Enquanto a filmagem é a morte do roteiro, a montagem parece ser a morte da filmagem. A morte da morte. “Como filmar aquilo que a gente sabe que já vai morrer?” é a pergunta que meu amigo Pedro Ramos sempre levanta.
05 de junho
Mesmo aos trancos e barrancos (e pelo incrível que pareça), conseguimos filmar. A última diária foi hoje.
Curiosamente, passei os últimos dias vendo animais dos mais variados. Tucanos, gaviões, lebres, aves e insetos. Por acreditar que quando se faz um filme evoca-se os sentimentos e situações do filme, gosto de pensar que não foi por acaso. Foi mágica.

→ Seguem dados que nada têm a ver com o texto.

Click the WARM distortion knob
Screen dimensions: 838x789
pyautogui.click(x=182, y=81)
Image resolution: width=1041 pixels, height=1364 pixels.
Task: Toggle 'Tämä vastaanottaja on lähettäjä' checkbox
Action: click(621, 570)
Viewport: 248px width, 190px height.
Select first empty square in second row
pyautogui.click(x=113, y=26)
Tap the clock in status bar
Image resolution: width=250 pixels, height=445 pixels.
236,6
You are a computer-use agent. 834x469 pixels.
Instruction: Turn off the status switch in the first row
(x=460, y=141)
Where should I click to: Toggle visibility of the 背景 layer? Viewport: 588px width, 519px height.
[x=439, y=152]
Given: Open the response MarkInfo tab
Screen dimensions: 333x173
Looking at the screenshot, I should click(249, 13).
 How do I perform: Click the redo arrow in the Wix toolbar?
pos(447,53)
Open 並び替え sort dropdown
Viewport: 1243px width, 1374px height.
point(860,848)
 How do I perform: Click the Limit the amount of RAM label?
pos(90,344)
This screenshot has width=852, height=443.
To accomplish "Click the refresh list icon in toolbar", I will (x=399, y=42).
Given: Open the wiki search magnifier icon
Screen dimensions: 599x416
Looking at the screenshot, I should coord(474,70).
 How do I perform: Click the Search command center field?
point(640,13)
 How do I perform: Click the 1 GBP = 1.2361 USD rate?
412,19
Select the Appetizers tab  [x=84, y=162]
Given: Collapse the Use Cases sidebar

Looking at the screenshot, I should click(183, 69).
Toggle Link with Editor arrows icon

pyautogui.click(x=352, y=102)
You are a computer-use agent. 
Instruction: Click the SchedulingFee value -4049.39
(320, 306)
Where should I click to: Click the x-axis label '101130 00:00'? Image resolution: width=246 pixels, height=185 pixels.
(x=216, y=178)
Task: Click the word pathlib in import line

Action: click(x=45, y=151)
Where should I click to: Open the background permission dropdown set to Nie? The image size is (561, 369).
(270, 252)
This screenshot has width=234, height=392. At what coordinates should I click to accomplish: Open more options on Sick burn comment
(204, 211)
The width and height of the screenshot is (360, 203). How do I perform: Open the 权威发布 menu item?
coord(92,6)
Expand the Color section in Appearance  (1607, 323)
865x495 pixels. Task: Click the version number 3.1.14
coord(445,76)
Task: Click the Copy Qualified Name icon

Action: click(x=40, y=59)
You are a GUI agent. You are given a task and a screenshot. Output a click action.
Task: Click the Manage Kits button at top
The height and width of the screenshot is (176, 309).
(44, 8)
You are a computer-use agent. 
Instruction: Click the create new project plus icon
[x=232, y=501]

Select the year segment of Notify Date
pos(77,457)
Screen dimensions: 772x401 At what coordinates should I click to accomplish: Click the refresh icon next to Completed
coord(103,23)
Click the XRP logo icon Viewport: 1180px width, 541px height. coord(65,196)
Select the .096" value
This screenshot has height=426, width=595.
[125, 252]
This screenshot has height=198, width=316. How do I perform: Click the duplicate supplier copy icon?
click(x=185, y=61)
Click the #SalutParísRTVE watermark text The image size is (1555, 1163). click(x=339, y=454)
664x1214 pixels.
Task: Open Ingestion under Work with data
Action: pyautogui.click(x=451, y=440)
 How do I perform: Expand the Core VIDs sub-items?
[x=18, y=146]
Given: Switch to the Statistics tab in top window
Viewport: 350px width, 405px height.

Ainda há muito que se fazer. Editar e montar o curta é toda uma outra etapa, mas tenho estado feliz. Grato principalmente pelas pessoas que estão nessa comigo.
É um filme que passou por mudanças e diversas mortes, com uma versão final de roteiro muito diferente da versão inicial; com uma filmagem muito diferente da idealizada lá atrás. Mas acho que é sobre isso também quando dizem dos filmes que levam a gente para frente. Eles levam a gente para frente pois parecem se levar para a frente sempre sozinhos, sempre próprios, sempre sabendo mais do que aqueles que o realizam.
Como foi bom filmar onde cresci: olhar para trás e enfim olhar para frente; observar o chão e o céu. Mesmo rodeado por fantasmas, cinema é bom demais.
Mauricio Abbade é diretor, montador e assistente de direção. Formado em jornalismo e cinema, já dirigiu três curta-metragens: “Atravessaria a cidade toda de bicicleta só pra te ver dançar” (2023), “De curitiba, dá pra se ver o espaço sideral” (2023) e “Gengivites” (2024).
Sinopse do filme “Quero-quero”: No último ano do ensino médio, o que Ribeiro quer mais fazer é contar aquilo que ele não consegue. Assombrado pela terra vermelha e por pássaros que levam em seu nome a palavra “desejo”, o que resta para Ribeiro é colocar fogo em gaiolas de hamster ao lado de seu amigo.